[Collected data entries]
-=-=-=-=-

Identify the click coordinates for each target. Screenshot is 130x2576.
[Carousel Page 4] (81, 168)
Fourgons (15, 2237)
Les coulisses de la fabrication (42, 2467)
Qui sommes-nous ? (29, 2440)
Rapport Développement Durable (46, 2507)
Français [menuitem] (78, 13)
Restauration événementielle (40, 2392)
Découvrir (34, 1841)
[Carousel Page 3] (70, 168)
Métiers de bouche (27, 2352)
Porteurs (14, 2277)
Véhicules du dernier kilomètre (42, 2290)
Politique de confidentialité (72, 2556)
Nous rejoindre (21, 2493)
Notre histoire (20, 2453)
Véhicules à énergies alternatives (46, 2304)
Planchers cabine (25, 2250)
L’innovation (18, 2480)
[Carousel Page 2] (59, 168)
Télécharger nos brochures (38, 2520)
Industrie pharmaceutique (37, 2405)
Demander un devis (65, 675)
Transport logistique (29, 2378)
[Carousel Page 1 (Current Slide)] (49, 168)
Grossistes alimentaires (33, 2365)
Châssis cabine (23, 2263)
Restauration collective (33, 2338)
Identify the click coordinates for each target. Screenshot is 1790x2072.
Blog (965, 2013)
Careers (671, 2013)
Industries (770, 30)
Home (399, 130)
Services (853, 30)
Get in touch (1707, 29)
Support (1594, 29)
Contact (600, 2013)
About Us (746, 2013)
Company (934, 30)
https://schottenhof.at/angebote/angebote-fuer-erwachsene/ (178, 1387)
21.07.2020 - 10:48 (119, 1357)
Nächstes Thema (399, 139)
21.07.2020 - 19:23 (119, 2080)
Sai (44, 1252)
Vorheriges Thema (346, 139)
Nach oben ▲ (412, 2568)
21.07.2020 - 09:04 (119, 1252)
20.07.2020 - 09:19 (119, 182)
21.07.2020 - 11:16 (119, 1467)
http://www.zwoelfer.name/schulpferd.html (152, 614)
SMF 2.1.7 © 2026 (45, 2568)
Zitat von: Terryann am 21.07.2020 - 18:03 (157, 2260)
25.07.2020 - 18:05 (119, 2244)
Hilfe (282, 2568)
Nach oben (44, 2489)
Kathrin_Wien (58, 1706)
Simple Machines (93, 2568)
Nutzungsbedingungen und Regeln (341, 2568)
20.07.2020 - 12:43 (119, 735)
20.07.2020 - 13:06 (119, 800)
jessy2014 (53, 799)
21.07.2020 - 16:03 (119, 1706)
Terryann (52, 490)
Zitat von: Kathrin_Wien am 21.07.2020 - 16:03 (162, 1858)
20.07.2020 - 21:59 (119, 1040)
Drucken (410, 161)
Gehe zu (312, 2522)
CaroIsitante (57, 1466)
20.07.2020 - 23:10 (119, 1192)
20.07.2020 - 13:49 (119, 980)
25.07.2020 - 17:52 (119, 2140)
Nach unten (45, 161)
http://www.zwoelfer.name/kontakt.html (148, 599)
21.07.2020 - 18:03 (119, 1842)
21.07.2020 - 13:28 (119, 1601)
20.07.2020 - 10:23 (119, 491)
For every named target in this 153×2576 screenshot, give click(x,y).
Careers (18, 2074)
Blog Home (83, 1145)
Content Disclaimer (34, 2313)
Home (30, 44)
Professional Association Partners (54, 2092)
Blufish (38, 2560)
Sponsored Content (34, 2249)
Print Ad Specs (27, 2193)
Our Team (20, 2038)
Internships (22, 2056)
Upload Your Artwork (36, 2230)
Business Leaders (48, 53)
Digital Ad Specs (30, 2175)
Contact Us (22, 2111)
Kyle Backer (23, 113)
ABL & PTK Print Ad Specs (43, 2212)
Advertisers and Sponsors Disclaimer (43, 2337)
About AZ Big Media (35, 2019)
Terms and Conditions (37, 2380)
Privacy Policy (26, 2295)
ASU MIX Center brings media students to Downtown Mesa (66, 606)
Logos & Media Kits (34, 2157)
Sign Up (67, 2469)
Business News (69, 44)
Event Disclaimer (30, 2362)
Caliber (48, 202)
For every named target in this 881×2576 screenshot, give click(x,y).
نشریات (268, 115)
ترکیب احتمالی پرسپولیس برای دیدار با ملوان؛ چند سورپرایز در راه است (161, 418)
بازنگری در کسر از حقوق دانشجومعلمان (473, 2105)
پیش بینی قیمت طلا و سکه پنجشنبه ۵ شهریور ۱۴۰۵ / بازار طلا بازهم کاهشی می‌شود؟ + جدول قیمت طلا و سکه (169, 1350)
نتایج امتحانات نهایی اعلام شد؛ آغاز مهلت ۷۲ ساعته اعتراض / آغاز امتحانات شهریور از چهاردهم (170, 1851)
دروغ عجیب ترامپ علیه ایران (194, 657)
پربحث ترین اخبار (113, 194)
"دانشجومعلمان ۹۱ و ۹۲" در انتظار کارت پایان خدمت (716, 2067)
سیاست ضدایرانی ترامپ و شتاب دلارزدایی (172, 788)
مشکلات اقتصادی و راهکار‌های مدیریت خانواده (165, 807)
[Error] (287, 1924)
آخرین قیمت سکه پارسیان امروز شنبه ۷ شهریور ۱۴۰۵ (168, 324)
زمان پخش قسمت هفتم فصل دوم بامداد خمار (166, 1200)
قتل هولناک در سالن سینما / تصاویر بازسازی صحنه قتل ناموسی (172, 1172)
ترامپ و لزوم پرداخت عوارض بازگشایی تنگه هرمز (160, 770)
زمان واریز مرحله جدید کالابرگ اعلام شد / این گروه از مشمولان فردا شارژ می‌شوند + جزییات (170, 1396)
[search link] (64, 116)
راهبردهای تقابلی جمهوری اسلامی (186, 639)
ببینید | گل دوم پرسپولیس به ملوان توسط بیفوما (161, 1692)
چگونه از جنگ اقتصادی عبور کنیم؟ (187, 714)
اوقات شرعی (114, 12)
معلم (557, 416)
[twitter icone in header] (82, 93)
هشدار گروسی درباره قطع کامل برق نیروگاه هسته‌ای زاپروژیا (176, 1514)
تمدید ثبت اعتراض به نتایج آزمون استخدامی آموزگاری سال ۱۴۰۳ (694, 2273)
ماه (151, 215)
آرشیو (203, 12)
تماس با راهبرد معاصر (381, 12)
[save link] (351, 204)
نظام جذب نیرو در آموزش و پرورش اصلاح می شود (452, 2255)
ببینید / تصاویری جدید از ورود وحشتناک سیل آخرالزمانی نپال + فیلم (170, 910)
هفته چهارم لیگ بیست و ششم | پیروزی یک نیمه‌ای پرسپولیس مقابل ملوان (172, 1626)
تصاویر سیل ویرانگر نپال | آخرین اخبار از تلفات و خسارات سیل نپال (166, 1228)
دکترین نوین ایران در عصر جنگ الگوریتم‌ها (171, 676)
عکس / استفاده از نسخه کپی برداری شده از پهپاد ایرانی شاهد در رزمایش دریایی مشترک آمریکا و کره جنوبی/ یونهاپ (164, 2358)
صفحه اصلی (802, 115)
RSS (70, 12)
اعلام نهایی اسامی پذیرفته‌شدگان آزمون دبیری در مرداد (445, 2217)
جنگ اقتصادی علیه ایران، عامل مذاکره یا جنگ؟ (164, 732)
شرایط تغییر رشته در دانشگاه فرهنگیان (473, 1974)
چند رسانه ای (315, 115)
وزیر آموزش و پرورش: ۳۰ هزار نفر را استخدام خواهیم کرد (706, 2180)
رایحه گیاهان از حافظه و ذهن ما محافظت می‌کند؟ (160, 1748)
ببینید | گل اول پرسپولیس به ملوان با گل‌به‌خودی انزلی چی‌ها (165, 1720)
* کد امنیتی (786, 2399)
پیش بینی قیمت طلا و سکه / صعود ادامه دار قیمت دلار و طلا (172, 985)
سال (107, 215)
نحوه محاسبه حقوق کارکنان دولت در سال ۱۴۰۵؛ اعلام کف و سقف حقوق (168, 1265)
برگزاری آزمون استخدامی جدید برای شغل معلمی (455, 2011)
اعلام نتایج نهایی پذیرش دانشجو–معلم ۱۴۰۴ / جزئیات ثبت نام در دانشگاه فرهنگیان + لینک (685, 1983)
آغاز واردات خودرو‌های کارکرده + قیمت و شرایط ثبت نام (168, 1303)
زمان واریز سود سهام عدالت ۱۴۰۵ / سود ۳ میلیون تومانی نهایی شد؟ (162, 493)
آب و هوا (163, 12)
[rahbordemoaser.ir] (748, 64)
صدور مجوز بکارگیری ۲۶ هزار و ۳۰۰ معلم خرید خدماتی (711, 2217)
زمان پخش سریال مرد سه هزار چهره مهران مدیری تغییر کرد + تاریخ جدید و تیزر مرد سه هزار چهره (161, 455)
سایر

-=-=-=-=-

▸ **WHAT TO DO**
In the entries above, find the line holding "ببینید / تصاویری" and the line holding "دکترین نوین ایران"; print both of them and every line between, exactly, and nothing else.

▸ **ANSWER BELOW**
ببینید / تصاویری جدید از ورود وحشتناک سیل آخرالزمانی نپال + فیلم (170, 910)
هفته چهارم لیگ بیست و ششم | پیروزی یک نیمه‌ای پرسپولیس مقابل ملوان (172, 1626)
تصاویر سیل ویرانگر نپال | آخرین اخبار از تلفات و خسارات سیل نپال (166, 1228)
دکترین نوین ایران در عصر جنگ الگوریتم‌ها (171, 676)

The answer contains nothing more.